Operations teams will need to unlock every possible area of improvement across their own data centres, those of colocation service partners, and edge facilities. Achieving this will require new levels of insight into existing thermal performance, power provision and capacity management – levels of insight that simply cannot be achieved by relying on traditional legacy Data Centre Infrastructure Management (DCIM) and Building Management Systems (BMS) tools.

What action should managers be taking?
So what needs to change? Unfortunately, many data centres aren’t starting from a good place, and that’s hardly surprising when so many legacy facilities are over a decade old and often still operating to their original design parameters. At EkkoSense we believe it’s difficult to unlock the kind of cooling, power and capacity performance improvements that are needed to handle greater workloads and secure energy savings unless you know exactly what’s happening in your data centre in real-time. We also believe that this won’t be achievable unless data centre management commit seriously towards bridging the gap between their IT and M&E functions.
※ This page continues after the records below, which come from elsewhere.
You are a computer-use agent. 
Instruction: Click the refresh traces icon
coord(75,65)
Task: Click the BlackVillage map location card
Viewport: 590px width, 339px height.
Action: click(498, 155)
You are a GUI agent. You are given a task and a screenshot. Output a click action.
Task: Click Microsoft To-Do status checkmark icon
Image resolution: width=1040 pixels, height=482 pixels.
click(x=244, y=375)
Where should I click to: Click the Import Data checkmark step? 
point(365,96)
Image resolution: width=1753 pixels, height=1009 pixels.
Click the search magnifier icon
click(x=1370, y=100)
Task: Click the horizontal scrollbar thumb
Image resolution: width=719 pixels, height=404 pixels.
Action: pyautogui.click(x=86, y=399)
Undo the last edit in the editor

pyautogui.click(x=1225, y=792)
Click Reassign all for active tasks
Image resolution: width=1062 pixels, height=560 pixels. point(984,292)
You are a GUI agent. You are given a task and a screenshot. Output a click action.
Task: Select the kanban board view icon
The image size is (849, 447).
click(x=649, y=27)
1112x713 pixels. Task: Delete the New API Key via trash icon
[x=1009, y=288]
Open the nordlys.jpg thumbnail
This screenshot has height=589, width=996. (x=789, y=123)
While the latest digital services and core business applications may run on leading-edge platforms, it’s still the traditional facilities management teams that manage and maintain the building and the critical supporting infrastructure within it. However, most IT teams have little interest in the underlying Monitoring and Evaluation (M&E) infrastructure that provides the power and cooling that enables their services to run. Because of this, it’s not unusual to see expensive power and cooling resources being used inefficiently. Excess energy usage not only gets in the way of corporate net-zero initiatives, but also potentially places organisations at risk when IT loads increase or critical resources suddenly become depleted or unavailable.

Need to make the invisible visible
This is perhaps why legacy DCIM data centre management tools, which largely come from the IT side, often fail to address the very real M&E needs of data centre operators – especially in terms of capacity management and overall energy efficiency. With rack load densities increasing, sites expanding, and expert resources stretched, the reality is that data centre teams with traditional DCIM systems in place may actually have very little time to react to problems that could be escalating quickly.

That’s why EkkoSense is focused on complementing the capabilities of traditional DCIM-style data centre optimisation with a distinctive AI-powered approach that enables true real-time visibility of cooling, power and capacity performance. We believe that the only truly reliable way for data centre teams to troubleshoot and optimise performance is to gather massive amounts of data from right across their estates – and then leverage the power of machine learning and AI to help teams understand not just what’s happening but also why.

The good news for data centre managers is that this latest generation of AI-powered data centre optimisation software can extend the potential of their existing BMS and DCIM investments – helping their operations teams to stay on top of their escalating workloads and ESG reporting requirements.